Abstract

The research supporting a connection between physical and psychiatric illness continues to grow and advance. For example, there is continued work to identify whether this is due to connected brain pathology or to psychosocial stressors that inherently come with having another illness. Congenital illnesses may represent a window into our better understanding this connection, as the defect during embryogenesis that leads to the illness is sometimes known. Oral facial clefts (OCF) represent a congenital malformation that is well suited to study this question, as it is a common congenital condition and there are studies showing the increased prevalence of psychiatric comorbidities for those with OFC.1 Of all patients with OFC, 70% are nonsyndromic, meaning they do not have an associated genetic syndrome leading to the development of the OFC.2 There are three different types of OFC-cleft lip, cleft lip and palate, and cleft palate only-but it has been shown that all three seem to be associated with an increased risk for psychiatric illness.
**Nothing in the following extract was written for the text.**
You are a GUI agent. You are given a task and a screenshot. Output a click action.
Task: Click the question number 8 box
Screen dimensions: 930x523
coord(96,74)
The timing of when OFC is believed to develop reflects a period when cells are differentiating from the neural tube, and thus a critical period in brain development.3 Some risk factors for developing OFC, such as alcohol use, antiepileptics, and smoking, may also affect brain development and are also associated with risk for the development of psychiatric disorders. What previous studies of OFC and psychiatric comorbidities have not been able to do is to control for other potential causes of OFC, especially familial risks.